§ **Required work**
In the data below, swap every "Screen dimensions" for "Screen size" and leave everything else unchanged.

§ **Data lines**
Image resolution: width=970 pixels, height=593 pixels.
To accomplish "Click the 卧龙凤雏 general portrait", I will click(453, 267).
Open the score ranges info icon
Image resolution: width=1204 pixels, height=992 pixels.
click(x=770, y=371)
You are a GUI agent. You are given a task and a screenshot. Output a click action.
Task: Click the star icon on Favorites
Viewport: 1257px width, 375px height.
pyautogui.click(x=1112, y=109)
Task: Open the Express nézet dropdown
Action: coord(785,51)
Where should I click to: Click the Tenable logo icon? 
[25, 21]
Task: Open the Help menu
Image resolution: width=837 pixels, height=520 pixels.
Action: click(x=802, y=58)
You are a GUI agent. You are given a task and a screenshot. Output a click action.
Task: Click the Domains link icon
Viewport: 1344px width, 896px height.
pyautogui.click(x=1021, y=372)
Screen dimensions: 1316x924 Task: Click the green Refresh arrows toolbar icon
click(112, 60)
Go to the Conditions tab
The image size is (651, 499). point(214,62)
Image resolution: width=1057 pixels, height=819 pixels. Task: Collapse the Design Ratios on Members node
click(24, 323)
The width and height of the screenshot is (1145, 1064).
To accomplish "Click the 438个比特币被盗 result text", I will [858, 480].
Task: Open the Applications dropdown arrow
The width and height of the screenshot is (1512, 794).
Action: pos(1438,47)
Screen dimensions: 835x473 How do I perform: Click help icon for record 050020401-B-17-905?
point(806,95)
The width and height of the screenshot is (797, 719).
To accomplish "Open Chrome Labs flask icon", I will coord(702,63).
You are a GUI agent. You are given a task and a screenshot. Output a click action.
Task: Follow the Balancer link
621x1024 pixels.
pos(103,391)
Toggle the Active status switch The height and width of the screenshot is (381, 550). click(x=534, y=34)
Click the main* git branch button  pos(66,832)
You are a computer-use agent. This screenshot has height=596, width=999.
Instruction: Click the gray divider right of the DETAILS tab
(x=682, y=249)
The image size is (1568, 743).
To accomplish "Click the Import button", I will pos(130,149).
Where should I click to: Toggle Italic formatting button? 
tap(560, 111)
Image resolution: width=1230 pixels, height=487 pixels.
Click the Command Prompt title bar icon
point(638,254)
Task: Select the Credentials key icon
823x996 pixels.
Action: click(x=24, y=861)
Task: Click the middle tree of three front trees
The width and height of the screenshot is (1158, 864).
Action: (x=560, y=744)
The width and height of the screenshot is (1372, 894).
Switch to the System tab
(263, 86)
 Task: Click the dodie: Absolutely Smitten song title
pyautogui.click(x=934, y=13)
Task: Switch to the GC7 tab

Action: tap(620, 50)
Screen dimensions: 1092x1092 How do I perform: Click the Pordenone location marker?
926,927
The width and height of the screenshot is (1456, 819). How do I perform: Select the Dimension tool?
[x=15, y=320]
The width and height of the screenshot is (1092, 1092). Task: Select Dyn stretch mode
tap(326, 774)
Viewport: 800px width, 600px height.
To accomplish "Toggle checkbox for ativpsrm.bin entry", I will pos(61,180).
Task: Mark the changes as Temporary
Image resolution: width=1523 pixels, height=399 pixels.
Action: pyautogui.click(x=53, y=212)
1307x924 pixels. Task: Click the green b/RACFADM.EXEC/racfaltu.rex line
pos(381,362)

§ **Answer to the problem**
Image resolution: width=970 pixels, height=593 pixels.
To accomplish "Click the 卧龙凤雏 general portrait", I will click(453, 267).
Open the score ranges info icon
Image resolution: width=1204 pixels, height=992 pixels.
click(x=770, y=371)
You are a GUI agent. You are given a task and a screenshot. Output a click action.
Task: Click the star icon on Favorites
Viewport: 1257px width, 375px height.
pyautogui.click(x=1112, y=109)
Task: Open the Express nézet dropdown
Action: coord(785,51)
Where should I click to: Click the Tenable logo icon? 
[25, 21]
Task: Open the Help menu
Image resolution: width=837 pixels, height=520 pixels.
Action: click(x=802, y=58)
You are a GUI agent. You are given a task and a screenshot. Output a click action.
Task: Click the Domains link icon
Viewport: 1344px width, 896px height.
pyautogui.click(x=1021, y=372)
Screen size: 1316x924 Task: Click the green Refresh arrows toolbar icon
click(112, 60)
Go to the Conditions tab
The image size is (651, 499). point(214,62)
Image resolution: width=1057 pixels, height=819 pixels. Task: Collapse the Design Ratios on Members node
click(24, 323)
The width and height of the screenshot is (1145, 1064).
To accomplish "Click the 438个比特币被盗 result text", I will [858, 480].
Task: Open the Applications dropdown arrow
The width and height of the screenshot is (1512, 794).
Action: pos(1438,47)
Screen size: 835x473 How do I perform: Click help icon for record 050020401-B-17-905?
point(806,95)
The width and height of the screenshot is (797, 719).
To accomplish "Open Chrome Labs flask icon", I will coord(702,63).
You are a GUI agent. You are given a task and a screenshot. Output a click action.
Task: Follow the Balancer link
621x1024 pixels.
pos(103,391)
Toggle the Active status switch The height and width of the screenshot is (381, 550). click(x=534, y=34)
Click the main* git branch button  pos(66,832)
You are a computer-use agent. This screenshot has height=596, width=999.
Instruction: Click the gray divider right of the DETAILS tab
(x=682, y=249)
The image size is (1568, 743).
To accomplish "Click the Import button", I will pos(130,149).
Where should I click to: Toggle Italic formatting button? 
tap(560, 111)
Image resolution: width=1230 pixels, height=487 pixels.
Click the Command Prompt title bar icon
point(638,254)
Task: Select the Credentials key icon
823x996 pixels.
Action: click(x=24, y=861)
Task: Click the middle tree of three front trees
The width and height of the screenshot is (1158, 864).
Action: (x=560, y=744)
The width and height of the screenshot is (1372, 894).
Switch to the System tab
(263, 86)
 Task: Click the dodie: Absolutely Smitten song title
pyautogui.click(x=934, y=13)
Task: Switch to the GC7 tab

Action: tap(620, 50)
Screen size: 1092x1092 How do I perform: Click the Pordenone location marker?
926,927
The width and height of the screenshot is (1456, 819). How do I perform: Select the Dimension tool?
[x=15, y=320]
The width and height of the screenshot is (1092, 1092). Task: Select Dyn stretch mode
tap(326, 774)
Viewport: 800px width, 600px height.
To accomplish "Toggle checkbox for ativpsrm.bin entry", I will pos(61,180).
Task: Mark the changes as Temporary
Image resolution: width=1523 pixels, height=399 pixels.
Action: pyautogui.click(x=53, y=212)
1307x924 pixels. Task: Click the green b/RACFADM.EXEC/racfaltu.rex line
pos(381,362)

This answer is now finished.